Prospective.fr – août 2018 – Edito
Un poisson, des abeilles et un canard

À l’heure où l’on discute une loi sur les fausses informations – que les journaux appellent fake news en bon français – voici deux illustrations vécues, mais sans conséquences.

Un dimanche matin, nous allions, comme à notre habitude, faire quelques emplettes au marché. Oui, mais voilà, quelques politiques du coin – un ancien bien installé, soutenant un nouveau qui cherchait des voix – étaient venus inaugurer un nouveau stand « bio ».

Désireux de les éviter, nous arrivâmes à la première heure. Déjà l’agitation régnait. Ayant repéré, devant à droite, une troupe serrée surmontée de micros sur perches, nous fonçâmes au fond à gauche, là où officiait Éric, notre poissonnier favori. Mon tour vint vite et je lui demandai quelques dos de cabillaud. Alors qu’il s’apprêtait à les peser, surgit la troupe. Le jeune politicien en veine de publicité me prit la main par surprise, la secoua ostensiblement sous les flashs et se tourna vers le poissonnier pour un échange de propos légers. Puis ils s’en furent. Éric reprit ma commande en s’excusant. Même mésaventure chez le maraîcher, avec Armand sur la photo cette fois.
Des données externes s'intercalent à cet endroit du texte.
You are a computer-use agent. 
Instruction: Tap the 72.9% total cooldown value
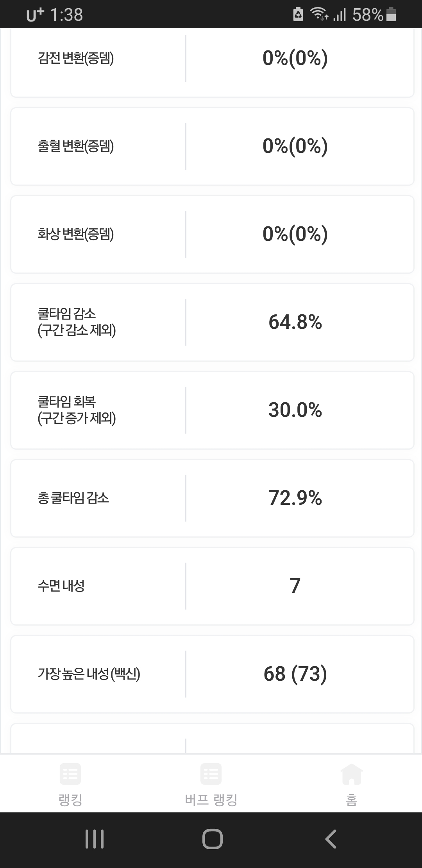295,498
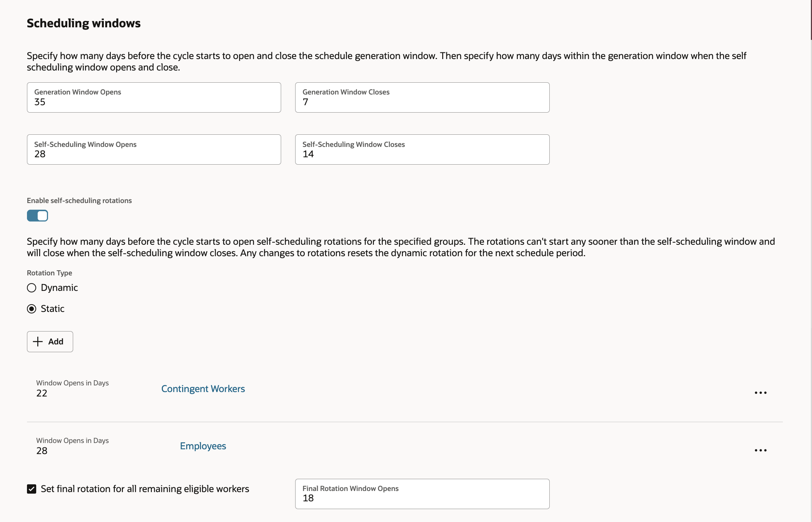Click the Generation Window Opens field

click(154, 98)
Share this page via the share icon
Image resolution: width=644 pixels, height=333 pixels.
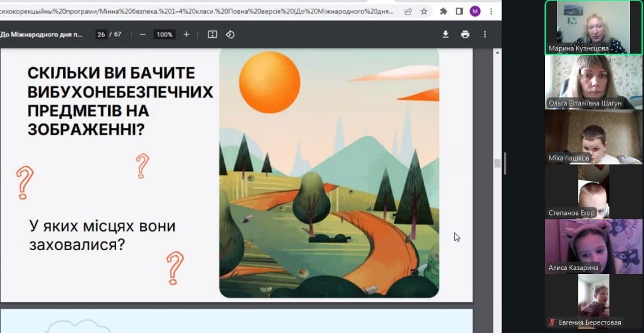click(408, 11)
Aucun de ceux qui mendiaient l’attention ne l’obtint, seulement nous, qui ne la cherchions pas.

Le mercredi suivant, Le Canard enchainé consacrait un encadré à cet « événement ». Avec quelques précisions pittoresques et, faut-il le préciser, tout à fait inexactes : le vieux politicien aurait acheté un dos de cabillaud au marché. À la journaliste de Libération qui lui demandait s’il n’achetait pas aussi du poisson, le jouvenceau aurait répondu : « Non, ma compagne a déjà fait les courses ».

Je ne m’étonnai guère. Ce n’est pas parce que c’est imprimé que c’est exact. La relation entre les écrits qui nous sont soumis et la réalité est ce qu’elle est, comme chacun sait.
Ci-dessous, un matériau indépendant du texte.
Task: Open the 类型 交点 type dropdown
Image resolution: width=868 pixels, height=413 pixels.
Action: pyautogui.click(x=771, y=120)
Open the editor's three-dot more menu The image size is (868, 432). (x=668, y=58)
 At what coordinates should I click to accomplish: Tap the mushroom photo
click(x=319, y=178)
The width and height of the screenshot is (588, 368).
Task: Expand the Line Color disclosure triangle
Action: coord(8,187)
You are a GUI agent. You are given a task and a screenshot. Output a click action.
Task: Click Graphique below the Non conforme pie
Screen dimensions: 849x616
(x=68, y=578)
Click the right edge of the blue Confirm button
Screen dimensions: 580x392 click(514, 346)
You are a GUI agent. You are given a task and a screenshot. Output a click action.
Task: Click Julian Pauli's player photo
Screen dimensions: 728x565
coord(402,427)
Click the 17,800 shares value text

En ce qui me concerne, je le sais depuis l’âge de dix ans. J’habitais en pleine ville, sur une place, dans le vieux Lille. Un jeudi matin (le jour sans école qui précéda le mercredi), j’entendis comme un fort et continu ronronnement de moteur dans la rue. J’allai à la fenêtre et vis, en face, sur le pan coupé d’un immeuble qui faisait le coin, à peu près à hauteur d’homme, posé contre la pierre noire de suie, un nuage clair, agité et bourdonnant. De quoi pouvait-il s’agir ? « C’est un essaim d’abeilles », m’expliqua mon père, qui avait été élevé à la campagne.

Fascinée, la petite citadine que j’étais passa toute la journée à la fenêtre. À 17 heures précises eut lieu le clou du spectacle : un apiculteur en grande tenue, masqué et tout de blanc vêtu. Il attrapa adroitement l’essaim avec une sorte de grand filet à papillons, l’enferma dans une boîte et s’en fut.
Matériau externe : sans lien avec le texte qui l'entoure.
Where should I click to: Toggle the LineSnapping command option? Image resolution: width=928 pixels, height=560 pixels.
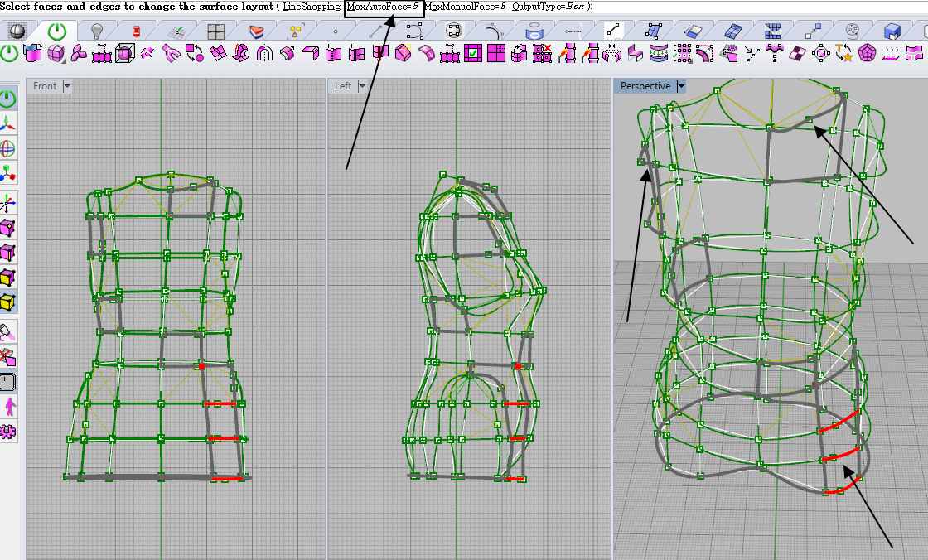click(312, 7)
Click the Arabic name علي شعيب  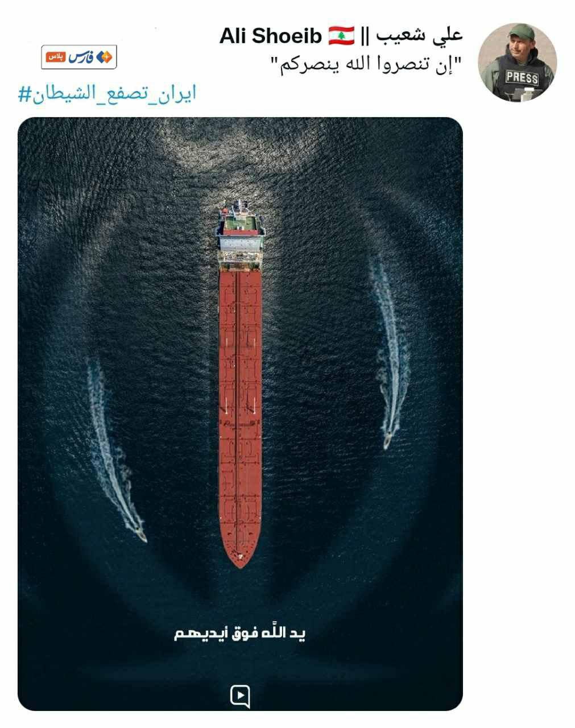(x=419, y=35)
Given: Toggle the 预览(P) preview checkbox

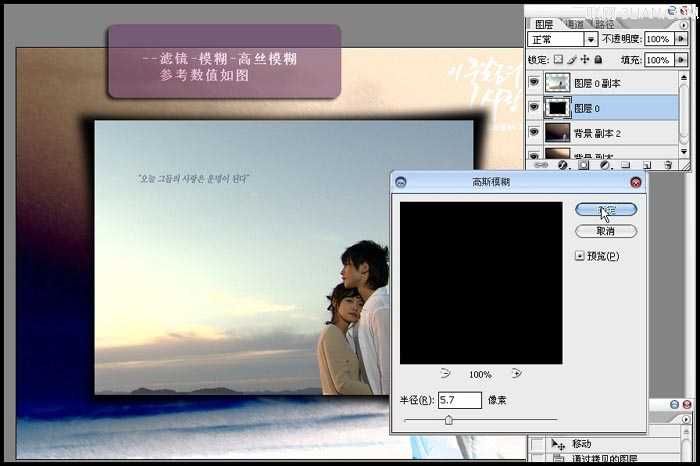Looking at the screenshot, I should click(x=580, y=256).
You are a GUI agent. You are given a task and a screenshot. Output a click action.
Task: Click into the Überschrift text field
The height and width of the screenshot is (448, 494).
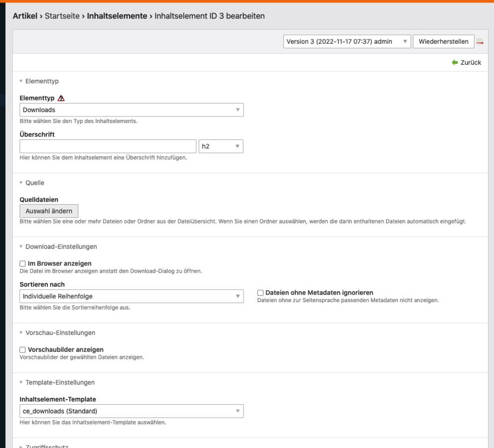[108, 147]
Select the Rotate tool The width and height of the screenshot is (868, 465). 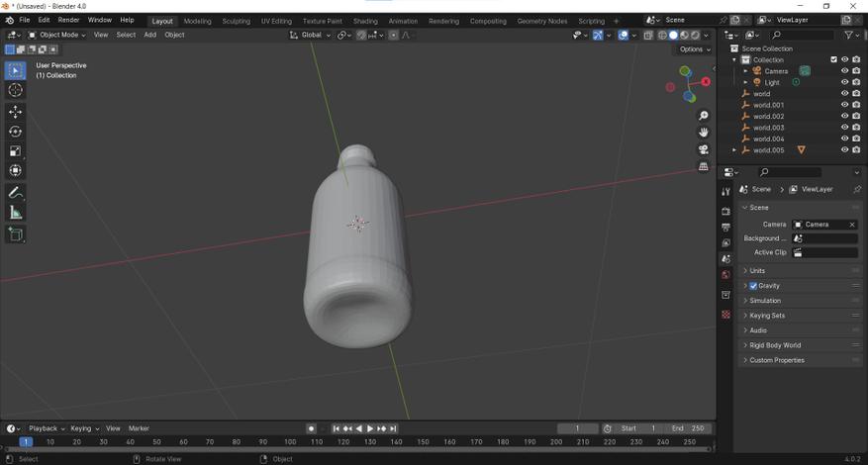(15, 132)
Le lendemain, un entrefilet dans La Voix du Nord relatait le fait-divers. Je me souviens mot pour mot de la dernière phrase : « Vers le soir, les petites bêtes s’étant bien reposées reprirent leur envol ».

Au fait, le stand bio du marché a disparu depuis et les personnalités autour desquels se précipitaient badauds et courtisans partagent avec nous tous, chers lecteurs, un bienheureux anonymat.